Enfalac ARWhen infant formulas are changed they are not necessarily improved. The latest version of Enfalac is evidence of this. Changes are, more often then not, dictated by the need to use a new marketing spin, create a new wrinkle and add hype to otherwise stagnant promotions. This time the product is trading on an infant feeding habit of parents adding cereal to their baby’s formula, in the hope that the baby will sleep longer or through the night. This habit is discouraged by health care workers.
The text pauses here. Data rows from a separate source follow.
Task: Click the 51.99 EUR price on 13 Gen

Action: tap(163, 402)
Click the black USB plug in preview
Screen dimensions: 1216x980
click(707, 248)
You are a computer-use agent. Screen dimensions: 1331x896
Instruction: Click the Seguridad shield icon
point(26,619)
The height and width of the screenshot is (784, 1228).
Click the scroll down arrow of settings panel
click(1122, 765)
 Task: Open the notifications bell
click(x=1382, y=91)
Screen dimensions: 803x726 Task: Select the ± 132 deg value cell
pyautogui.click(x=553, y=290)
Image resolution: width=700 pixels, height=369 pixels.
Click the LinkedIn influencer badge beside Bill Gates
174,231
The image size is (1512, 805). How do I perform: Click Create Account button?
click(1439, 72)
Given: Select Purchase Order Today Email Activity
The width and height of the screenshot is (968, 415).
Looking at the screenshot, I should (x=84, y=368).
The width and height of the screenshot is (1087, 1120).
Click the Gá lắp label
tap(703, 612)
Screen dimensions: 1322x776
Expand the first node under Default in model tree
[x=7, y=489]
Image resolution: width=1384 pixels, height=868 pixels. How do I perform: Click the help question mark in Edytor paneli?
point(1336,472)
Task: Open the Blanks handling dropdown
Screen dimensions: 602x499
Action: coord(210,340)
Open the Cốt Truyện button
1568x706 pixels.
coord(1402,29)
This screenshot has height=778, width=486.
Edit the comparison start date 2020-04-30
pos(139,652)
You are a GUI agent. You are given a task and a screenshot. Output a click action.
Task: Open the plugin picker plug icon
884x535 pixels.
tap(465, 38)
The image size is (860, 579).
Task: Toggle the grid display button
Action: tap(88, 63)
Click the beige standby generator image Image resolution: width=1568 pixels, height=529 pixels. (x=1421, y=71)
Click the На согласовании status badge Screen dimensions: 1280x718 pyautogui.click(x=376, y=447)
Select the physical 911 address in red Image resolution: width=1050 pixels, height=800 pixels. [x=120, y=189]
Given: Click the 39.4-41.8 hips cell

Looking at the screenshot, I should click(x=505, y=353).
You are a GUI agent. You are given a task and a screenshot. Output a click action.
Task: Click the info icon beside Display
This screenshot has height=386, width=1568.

The product also claims that the formula becomes even thicker when it hits the baby’s stomach where acidic conditions cause more swelling of the starch.

Is this formula an improvement for infants? We think not!

The role of lactose in infant nutrition
Reading the ingredients listing we note, in order of quantities present: non-fat milk solids, rice starch, lactose… Rice starch, as the second ingredient is clearly replacing a major portion of the lactose that is the normal carbohydrate source for young infants and newborns.

Lactose, a disaccharide, is the major source of carbohydrate in human milk. When digested it splits into glucose and galactose. Lactose provides a very important function in the infant’s digestive tract by establishing healthy intestinal flora. By working in tandem with the bifidus factor in human milk, lactose stimulates the growth of Lactobacillus bifidus. The high lactose content of the gut, the low protein content, as well as low bulk encourages this favourable gut growth resulting in a more acidic environment and thus limiting the growth of potentially harmful pathogenic bacteria.

Ability to digest rice starch
At birth infants have a structurally immature stomach and intestinal system. Their digestive capabilities are fully geared to digest human milk. Intestinal enzymes required to break down non-breastmilk constituents such as amylases needed to digest starch are present in low levels. However, to digest lactose, the level of lactase in the newborn is very high.

What happens when large amounts of undigested starch are excreted by young infants? Are valuable micronutrients lost through increased fecal output?

Should newborns and young infants be encouraged to sleep longer and to sleep through the night?
Small stomachs need frequent feeding. Imagine the stomach of a newborn to be the size of a golfball. An infant’s growth needs requires frequent easily digestible feeds. What is the effect of swelling starch in the infant’s stomach? Is this going to reduce the number of feeds? Does a sleepier baby get less stimulation and parental contact?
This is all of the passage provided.